- Task objective
Some lines in the listing hold the word "Program". Return each of them.

- Provided entries
*** Block opens ***
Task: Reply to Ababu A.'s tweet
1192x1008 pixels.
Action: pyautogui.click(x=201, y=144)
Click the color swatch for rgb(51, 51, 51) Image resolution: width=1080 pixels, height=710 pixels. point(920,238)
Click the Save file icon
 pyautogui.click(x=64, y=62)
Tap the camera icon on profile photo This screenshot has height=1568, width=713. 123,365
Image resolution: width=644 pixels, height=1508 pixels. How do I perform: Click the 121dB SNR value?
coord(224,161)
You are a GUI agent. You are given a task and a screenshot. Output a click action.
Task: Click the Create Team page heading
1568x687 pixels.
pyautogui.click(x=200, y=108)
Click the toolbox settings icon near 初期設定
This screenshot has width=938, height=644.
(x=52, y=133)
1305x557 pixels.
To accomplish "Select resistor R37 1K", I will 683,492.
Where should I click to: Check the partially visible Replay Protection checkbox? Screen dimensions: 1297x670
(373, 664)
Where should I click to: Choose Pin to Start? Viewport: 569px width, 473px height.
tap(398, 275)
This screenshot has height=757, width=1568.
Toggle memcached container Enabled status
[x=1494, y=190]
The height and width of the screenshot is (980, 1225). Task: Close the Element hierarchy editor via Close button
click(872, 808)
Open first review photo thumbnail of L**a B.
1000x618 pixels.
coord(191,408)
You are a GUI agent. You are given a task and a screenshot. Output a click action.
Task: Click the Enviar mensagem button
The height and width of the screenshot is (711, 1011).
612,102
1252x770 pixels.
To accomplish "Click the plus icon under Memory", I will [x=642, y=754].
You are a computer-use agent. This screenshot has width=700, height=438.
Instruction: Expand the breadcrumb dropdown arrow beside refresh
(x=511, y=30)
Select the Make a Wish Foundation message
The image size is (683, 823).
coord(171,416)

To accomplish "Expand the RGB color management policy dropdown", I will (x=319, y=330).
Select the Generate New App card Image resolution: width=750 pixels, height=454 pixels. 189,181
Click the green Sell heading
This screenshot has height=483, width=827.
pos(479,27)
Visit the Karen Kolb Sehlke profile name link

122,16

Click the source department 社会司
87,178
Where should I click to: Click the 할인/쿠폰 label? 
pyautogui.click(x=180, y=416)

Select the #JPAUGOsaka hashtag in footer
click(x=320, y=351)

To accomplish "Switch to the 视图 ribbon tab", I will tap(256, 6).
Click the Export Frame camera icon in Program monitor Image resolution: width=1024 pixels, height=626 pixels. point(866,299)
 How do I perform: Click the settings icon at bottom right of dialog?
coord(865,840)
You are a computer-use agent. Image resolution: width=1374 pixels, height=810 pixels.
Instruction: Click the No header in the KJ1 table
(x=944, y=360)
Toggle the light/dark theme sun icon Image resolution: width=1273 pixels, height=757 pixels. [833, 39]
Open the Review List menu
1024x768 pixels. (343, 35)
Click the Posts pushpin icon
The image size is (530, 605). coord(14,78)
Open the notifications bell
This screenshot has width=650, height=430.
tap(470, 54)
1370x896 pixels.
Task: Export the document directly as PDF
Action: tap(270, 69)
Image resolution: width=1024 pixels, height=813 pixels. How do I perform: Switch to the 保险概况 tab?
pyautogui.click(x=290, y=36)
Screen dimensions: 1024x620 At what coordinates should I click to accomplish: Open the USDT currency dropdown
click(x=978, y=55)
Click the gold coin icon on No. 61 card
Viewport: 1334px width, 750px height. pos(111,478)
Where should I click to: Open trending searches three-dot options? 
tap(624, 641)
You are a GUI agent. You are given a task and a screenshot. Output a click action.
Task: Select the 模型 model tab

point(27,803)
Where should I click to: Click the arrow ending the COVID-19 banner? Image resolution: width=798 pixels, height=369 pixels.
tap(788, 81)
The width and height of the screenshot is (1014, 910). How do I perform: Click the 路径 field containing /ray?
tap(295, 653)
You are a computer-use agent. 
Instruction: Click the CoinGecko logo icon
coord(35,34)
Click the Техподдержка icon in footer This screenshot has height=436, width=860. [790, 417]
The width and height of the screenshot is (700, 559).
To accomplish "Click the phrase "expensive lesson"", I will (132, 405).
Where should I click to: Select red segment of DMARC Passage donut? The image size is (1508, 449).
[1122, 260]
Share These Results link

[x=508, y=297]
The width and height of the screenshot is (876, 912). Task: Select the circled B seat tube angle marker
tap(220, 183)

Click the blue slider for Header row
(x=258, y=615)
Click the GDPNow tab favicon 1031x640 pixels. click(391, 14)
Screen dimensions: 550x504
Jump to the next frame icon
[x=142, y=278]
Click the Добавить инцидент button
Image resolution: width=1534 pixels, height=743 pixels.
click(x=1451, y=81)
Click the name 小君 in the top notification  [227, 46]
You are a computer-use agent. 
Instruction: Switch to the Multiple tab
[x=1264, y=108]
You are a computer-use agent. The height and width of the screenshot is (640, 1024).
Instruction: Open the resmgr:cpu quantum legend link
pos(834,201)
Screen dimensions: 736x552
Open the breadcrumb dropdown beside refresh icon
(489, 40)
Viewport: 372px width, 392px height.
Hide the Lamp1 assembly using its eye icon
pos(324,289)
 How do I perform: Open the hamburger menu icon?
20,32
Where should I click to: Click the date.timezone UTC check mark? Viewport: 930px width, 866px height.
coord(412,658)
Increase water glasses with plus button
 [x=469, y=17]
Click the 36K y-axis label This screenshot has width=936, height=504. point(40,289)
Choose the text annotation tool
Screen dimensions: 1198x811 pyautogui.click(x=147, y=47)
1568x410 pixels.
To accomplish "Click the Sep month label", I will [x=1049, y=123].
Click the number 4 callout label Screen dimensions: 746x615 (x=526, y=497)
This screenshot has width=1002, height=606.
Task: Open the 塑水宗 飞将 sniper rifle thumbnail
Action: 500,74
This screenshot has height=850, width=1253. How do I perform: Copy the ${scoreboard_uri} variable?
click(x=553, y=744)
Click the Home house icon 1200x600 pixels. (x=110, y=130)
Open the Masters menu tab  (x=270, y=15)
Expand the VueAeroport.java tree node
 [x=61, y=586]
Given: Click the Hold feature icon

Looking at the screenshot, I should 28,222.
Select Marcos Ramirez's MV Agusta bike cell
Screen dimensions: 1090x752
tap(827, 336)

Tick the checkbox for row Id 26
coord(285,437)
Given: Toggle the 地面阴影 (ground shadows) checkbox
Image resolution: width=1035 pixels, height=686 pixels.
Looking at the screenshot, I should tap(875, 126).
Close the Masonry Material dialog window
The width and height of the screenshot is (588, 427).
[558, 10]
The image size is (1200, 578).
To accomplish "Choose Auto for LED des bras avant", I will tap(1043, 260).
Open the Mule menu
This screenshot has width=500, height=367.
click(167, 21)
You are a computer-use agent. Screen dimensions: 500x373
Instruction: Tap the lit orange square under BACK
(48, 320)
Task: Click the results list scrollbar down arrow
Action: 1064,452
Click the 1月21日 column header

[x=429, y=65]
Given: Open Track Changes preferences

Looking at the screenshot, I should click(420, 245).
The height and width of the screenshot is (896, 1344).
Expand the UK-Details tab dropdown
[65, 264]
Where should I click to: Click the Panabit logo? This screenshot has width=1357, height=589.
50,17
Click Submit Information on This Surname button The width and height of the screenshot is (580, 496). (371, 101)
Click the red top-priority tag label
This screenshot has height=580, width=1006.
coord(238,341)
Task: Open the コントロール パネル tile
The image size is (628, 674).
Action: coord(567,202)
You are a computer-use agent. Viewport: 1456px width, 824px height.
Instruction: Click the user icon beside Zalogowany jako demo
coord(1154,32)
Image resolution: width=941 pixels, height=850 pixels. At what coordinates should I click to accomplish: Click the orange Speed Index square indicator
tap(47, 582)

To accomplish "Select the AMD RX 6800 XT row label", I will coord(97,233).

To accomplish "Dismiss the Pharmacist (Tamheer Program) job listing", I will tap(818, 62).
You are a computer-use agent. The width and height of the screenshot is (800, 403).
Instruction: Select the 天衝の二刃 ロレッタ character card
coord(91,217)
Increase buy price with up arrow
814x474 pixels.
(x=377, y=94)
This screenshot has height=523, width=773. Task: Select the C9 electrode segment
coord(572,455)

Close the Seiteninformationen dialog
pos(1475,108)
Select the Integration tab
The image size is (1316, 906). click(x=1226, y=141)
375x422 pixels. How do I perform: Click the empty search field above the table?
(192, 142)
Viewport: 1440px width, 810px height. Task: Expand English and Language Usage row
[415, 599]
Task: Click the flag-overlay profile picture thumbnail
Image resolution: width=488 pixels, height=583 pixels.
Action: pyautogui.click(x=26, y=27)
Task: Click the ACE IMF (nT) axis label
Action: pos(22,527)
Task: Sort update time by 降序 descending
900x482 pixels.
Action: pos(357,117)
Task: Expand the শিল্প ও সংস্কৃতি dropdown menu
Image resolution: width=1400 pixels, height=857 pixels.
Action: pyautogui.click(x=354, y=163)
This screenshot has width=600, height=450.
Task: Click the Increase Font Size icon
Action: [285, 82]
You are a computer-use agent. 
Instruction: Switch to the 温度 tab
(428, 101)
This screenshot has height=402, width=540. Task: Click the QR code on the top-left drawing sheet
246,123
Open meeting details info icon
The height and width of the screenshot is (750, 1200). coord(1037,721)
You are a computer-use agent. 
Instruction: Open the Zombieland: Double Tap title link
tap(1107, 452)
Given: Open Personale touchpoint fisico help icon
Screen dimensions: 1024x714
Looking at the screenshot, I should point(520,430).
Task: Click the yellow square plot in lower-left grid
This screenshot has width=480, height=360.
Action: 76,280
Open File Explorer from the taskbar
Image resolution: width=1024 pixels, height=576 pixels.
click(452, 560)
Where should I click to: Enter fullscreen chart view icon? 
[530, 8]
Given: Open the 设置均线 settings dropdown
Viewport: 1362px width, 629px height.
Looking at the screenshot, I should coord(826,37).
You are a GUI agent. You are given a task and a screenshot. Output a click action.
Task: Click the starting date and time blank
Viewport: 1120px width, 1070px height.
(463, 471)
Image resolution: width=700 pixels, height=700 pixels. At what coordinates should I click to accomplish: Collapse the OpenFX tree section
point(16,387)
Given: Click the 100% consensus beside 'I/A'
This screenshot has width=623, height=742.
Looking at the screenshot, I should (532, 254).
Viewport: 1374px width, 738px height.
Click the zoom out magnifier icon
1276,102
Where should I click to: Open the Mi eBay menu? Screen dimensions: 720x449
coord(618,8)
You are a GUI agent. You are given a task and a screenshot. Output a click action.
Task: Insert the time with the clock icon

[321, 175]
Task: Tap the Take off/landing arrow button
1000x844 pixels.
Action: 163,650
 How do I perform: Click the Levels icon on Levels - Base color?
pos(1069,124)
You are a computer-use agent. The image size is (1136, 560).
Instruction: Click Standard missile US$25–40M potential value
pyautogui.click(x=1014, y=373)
*** Block closes ***
- Solution below
Click the Export Frame camera icon in Program monitor Image resolution: width=1024 pixels, height=626 pixels. point(866,299)
To accomplish "Dismiss the Pharmacist (Tamheer Program) job listing", I will tap(818, 62).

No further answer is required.